What a weird post to revive a months-old thread with Hmm

weeeblet · 19/01/2016 10:21

So you are going to take the money (about £300,000 to train you) and run?

The £300k (-ish) inclues their salary over 10 or so years. mummyrunnerbean has paid her own medical school fees and is free to do whatever she wants after she graduates, even if it's just to get away from verbally abusive people like you.

Lanchester · 19/01/2016 15:43

I am surprised the Administrator deleted my post made today at 10:12
I was pointing out that mummyrunnerbean in her post on 24th September said that when she finishes medical school she is going to leave the UK because she would be too sad to spend a career working as a doctor for the NHS.
I said that she was behaving like a USER.
That was because she has used the system for her own benefit but has no intention of repaying the country by treating any patients here.
I feel that was FAIR COMMENT and that the Administrator has been unduly influenced by weeblet claiming my comment was "abusive".
Perhaps weeblet should not use talk forums if she is so prone to take offence.
Students in universities may feel that they have a right not to be offended, but come on - we are supposed to be adults here surely?
I notice that on 24th September at 11:05 another contributor to this post did NOT have her post deleted when she ends it with the robustly worded phrase - and I am quoting : " I don't give a fucking shit ! " I am not offended by that, and I am certainly not offended by the word "USER".
Political correctness and oversensitivity can be destructive to proper discussion.
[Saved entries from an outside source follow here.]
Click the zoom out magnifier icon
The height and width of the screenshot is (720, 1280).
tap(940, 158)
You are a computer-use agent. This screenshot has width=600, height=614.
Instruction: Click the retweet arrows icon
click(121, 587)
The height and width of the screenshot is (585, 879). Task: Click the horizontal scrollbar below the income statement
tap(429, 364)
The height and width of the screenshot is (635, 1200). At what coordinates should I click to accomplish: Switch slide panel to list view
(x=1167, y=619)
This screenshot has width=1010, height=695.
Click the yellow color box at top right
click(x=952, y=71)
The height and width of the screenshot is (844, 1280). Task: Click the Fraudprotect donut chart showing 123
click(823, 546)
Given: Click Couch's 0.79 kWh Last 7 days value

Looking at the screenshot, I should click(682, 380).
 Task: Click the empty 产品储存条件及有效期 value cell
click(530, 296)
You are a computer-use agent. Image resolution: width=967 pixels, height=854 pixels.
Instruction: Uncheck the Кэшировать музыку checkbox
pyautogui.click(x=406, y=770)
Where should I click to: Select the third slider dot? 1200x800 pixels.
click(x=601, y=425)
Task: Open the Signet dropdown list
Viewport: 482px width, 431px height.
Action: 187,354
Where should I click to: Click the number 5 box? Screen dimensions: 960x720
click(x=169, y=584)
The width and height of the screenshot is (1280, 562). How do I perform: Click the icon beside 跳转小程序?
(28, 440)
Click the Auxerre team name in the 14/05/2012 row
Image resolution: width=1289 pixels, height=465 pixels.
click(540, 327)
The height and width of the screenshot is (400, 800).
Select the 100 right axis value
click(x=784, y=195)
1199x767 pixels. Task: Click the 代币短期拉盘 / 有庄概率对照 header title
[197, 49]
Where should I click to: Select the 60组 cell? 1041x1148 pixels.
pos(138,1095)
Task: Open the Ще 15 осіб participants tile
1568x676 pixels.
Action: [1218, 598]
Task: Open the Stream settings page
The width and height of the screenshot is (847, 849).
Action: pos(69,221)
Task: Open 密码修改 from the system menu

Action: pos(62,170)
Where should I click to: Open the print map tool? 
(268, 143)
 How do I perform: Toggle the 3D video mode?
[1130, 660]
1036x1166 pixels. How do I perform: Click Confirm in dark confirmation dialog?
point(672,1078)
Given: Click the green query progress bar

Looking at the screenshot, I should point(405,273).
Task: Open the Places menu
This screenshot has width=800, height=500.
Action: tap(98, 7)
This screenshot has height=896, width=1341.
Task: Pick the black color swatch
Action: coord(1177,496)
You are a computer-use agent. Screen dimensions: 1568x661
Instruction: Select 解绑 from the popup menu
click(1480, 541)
weeeblet · 19/01/2016 16:09

Lanchester Just to be clear, I did not report your post and I am not offended.

That was because she has used the system for her own benefit but has no intention of repaying the country by treating any patients here.

God, you're entitled. Here's a Biscuit or two and off you go to a primary school and tell the students there that they are users if they do not repay the country in some way.

Lanchester · 19/01/2016 16:17

Ok thanks for pointing that out weeblet

Lanchester · 19/01/2016 16:24

I was referring to the first sentence of your last post I mean - not the rest of it !

Lanchester · 19/01/2016 16:36

Well I think that everyone is entitled to primary and secondary education without incurring any obligation to the country to work here thereafter.
BUT only a small minority of the population are subsidised further by the country on the kind of tertiary courses that will give them life time high earning capacity, so I think that they DO have an obligation to the country in that regard.
Maybe there should be an agreement beforehand that they have to work in the country for a certain number of years in the occupation they are being trained for.
Possibly those tertiary courses could be 100% subsidised if there was an agreement for say 15 years work thereafter etc - with a sliding scale to being 0% subsidised if there was no agreement to work for any years.
Probably that would require some international agreement to be workable though.

OvariesBeforeBrovaries · 19/01/2016 16:52

I feel that was FAIR COMMENT and that the Administrator has been unduly influenced by weeblet claiming my comment was "abusive".

Wow are you new to MN? It could have been anyone who reported you - MNHQ don't immediately delete someone's comment because another poster has replied saying it's abusive...

weeeblet · 19/01/2016 17:10

It would be more palatable if the government were to pay for tertiary courses and its associated costs in return for a certain length of service. But the government have shown no sign of moving towards that as they are now removing bursaries for student nurses.

And where would it end? What about apprenticeships? What about the parent who did a degree and then becomes a SAHP? What about the universities who rely on heavily fees from international students? Are they then indebted to China/the Middle East/a mix of the two?